Omega Centauri is a globular cluster in the constellation Centaurus that Edmond Halley discovered in 1677 as a non-stellar object. It is the Milky Way’s largest globular star cluster, containing approximately 10 million stars. At a distance of 17,090 light-years (5,240 pc), it is the Milky Way’s largest known globular cluster, with a diameter of about 150 light-years. It is estimated to contain approximately 10 million stars and a total mass of 4 million solar masses, making it the Milky Way’s most massive known globular cluster.

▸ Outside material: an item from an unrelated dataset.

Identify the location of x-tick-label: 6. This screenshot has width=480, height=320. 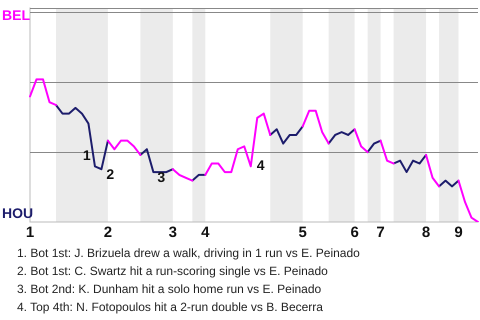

Omega Centauri is so different from most other galactic globular clusters that it’s thought to be the core remnant of a disrupted dwarf galaxy. Scientists concluded that the stars in Omega Centauri would interact with each other too frequently for stable habitable planets to exist.
Observation history
Ptolemy, a Greco-Roman writer, and astronomer cataloged this object as a star on the horse’s back in his Almagest in 150 AD, “Quae est in Principio scapulae.” With his 1603 publication of Uranometria, German lawyer and cartographer Johann Bayer used Ptolemy’s data to designate this object “Omega Centauri.” English astronomer Edmond Halley rediscovered this object in 1677 using a telescope from the South Atlantic island of Saint Helena, listing it as a non-stellar object. Halley included it in his list of six “luminous spots or patches” in the Philosophical Transactions of the Royal Society in 1716.

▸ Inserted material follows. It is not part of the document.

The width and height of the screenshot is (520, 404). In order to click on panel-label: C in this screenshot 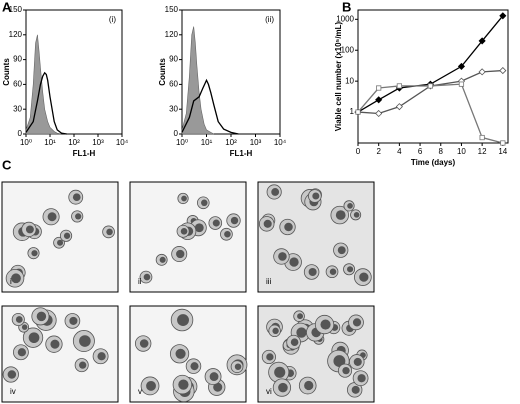, I will do `click(7, 164)`.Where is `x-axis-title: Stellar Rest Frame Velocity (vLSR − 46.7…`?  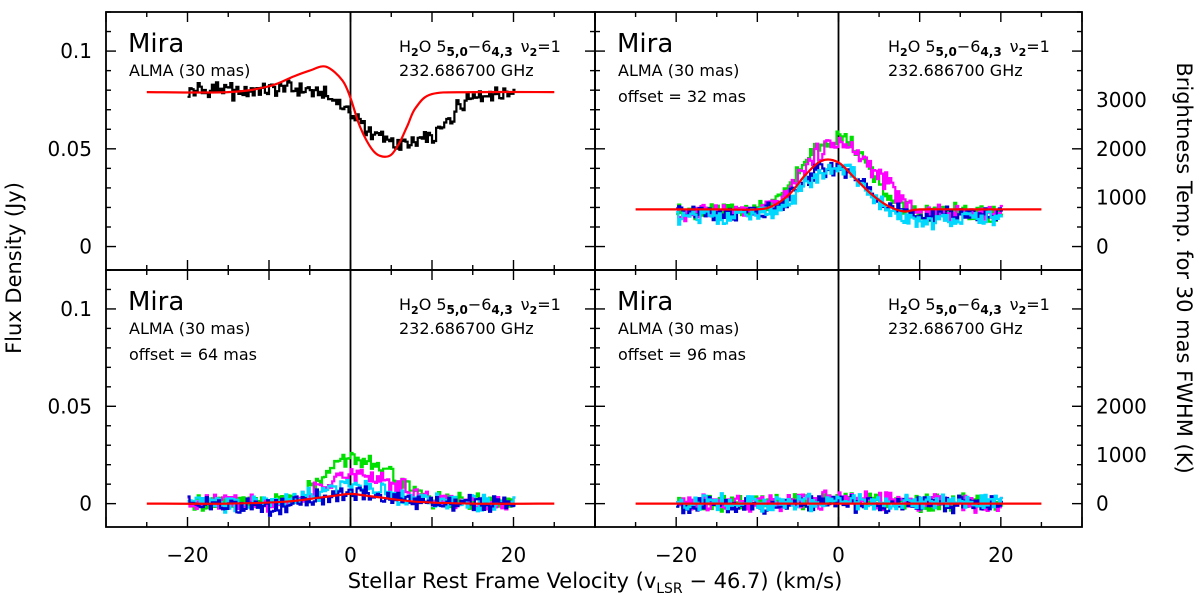
x-axis-title: Stellar Rest Frame Velocity (vLSR − 46.7… is located at coordinates (596, 582).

Omega Centauri was included in Swiss astronomer Jean-Philippe de Cheseaux’s 1746 list of 21 nebulae, as was French astronomer Lacaille in 1755, hence the catalog number L I.5. In 1826, Scottish astronomer James Dunlop identified it as a globular cluster, describing it as a “beautiful globe of stars very gradually and moderately compressed to the center.”
Properties
Omega Centauri, located approximately 17,090 light-years (5,240 pc) from Earth, is one of the few globular clusters visible to the naked eye—and appears nearly as large as the full Moon when viewed from a dark, rural area. It is the brightest, largest, and most massive known globular cluster associated with the Milky Way, weighing in at 4 million solar masses. Only Mayall II in the Andromeda Galaxy is brighter and more massive than the other globular clusters in the Local Group. Omega Centauri is about 12 billion years old and orbits the Milky Way. It contains several million Population II stars.

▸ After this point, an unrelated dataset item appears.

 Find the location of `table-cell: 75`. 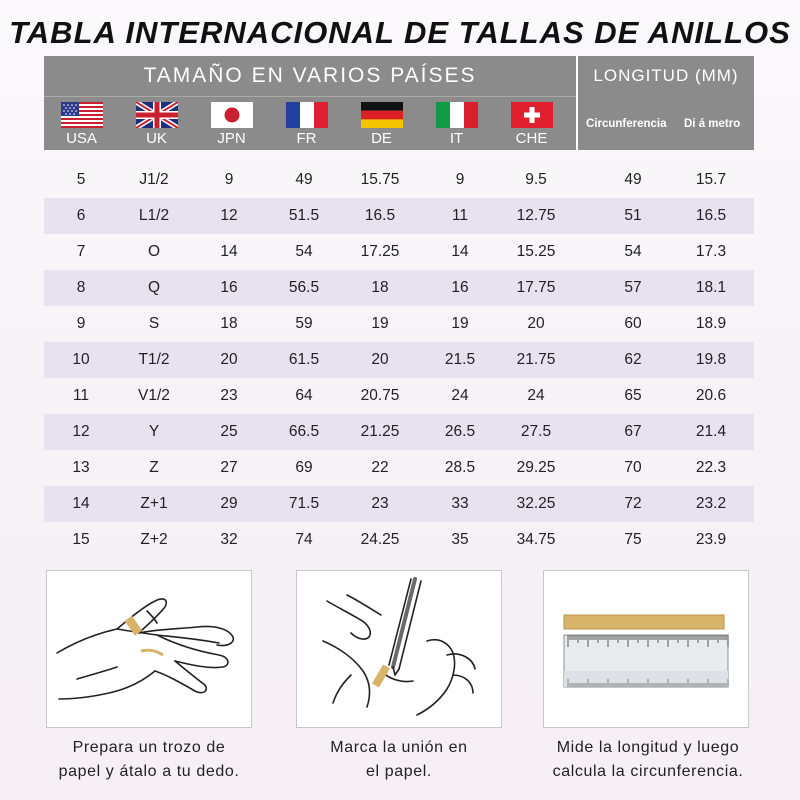

table-cell: 75 is located at coordinates (633, 540).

The stars in Omega Centauri’s core are so close together that they are only 0.1 light-years apart on average. The internal dynamics of 469 stars were studied using radial velocity measurements. The members of this cluster have a peak velocity dispersion of 7.9 km s1 as they orbit the center of mass. The mass distribution inferred from the kinematics is slightly longer than, but not significantly different from, the luminosity distribution.